Listed records

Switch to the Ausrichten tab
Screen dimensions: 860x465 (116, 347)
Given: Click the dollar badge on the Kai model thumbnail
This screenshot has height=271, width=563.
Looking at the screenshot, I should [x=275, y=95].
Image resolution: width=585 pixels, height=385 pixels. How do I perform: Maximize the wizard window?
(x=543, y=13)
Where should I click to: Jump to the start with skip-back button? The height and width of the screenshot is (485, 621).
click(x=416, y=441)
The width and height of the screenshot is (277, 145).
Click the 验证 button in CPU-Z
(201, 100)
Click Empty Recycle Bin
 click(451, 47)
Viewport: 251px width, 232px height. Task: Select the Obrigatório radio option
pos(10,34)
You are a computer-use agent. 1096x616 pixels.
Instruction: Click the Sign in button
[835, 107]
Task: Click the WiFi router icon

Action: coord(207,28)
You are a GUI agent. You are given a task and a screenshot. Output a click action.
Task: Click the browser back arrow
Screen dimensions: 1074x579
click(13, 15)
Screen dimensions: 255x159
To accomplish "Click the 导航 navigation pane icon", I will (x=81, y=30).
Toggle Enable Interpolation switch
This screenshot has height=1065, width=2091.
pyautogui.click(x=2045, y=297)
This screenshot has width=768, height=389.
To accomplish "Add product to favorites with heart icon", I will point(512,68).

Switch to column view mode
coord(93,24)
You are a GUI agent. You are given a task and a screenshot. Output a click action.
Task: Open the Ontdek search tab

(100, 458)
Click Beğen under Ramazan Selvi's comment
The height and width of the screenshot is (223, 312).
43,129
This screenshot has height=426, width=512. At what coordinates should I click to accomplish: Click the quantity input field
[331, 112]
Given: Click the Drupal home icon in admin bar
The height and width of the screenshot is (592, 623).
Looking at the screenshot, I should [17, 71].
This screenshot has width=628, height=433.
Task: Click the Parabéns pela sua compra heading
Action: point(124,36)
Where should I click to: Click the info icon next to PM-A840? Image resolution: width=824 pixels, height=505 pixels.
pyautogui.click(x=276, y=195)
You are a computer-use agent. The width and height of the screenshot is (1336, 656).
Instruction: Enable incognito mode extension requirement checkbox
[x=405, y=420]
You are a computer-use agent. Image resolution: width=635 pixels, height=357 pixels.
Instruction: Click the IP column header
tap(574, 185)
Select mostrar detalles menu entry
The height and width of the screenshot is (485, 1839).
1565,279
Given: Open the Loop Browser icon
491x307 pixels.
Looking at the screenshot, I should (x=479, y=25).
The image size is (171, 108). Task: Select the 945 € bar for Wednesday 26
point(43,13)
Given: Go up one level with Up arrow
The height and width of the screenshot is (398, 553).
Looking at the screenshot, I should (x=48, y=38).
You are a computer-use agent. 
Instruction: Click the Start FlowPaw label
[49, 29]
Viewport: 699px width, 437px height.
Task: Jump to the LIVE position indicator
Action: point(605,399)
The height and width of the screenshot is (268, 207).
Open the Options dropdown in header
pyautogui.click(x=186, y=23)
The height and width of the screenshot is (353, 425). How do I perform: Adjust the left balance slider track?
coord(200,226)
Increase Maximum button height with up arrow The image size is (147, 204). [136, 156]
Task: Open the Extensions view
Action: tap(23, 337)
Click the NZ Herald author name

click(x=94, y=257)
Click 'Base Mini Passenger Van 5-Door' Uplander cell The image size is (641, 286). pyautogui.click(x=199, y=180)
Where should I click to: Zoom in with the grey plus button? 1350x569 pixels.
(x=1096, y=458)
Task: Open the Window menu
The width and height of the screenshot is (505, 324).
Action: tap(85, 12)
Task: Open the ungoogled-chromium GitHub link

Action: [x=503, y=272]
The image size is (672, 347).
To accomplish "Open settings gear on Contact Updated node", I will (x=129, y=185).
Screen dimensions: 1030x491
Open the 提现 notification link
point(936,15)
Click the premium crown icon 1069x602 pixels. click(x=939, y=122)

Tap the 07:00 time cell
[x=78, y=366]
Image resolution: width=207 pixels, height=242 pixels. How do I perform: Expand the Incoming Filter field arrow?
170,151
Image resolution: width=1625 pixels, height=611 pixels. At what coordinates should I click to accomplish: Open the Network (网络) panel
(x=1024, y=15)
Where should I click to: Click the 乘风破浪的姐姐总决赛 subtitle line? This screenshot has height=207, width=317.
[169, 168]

What this task involves
Filter the rows above down to every line that contains the string "menu", matching uppercase and lowercase exactly.

Worked answer
Select mostrar detalles menu entry
Task: Open the Window menu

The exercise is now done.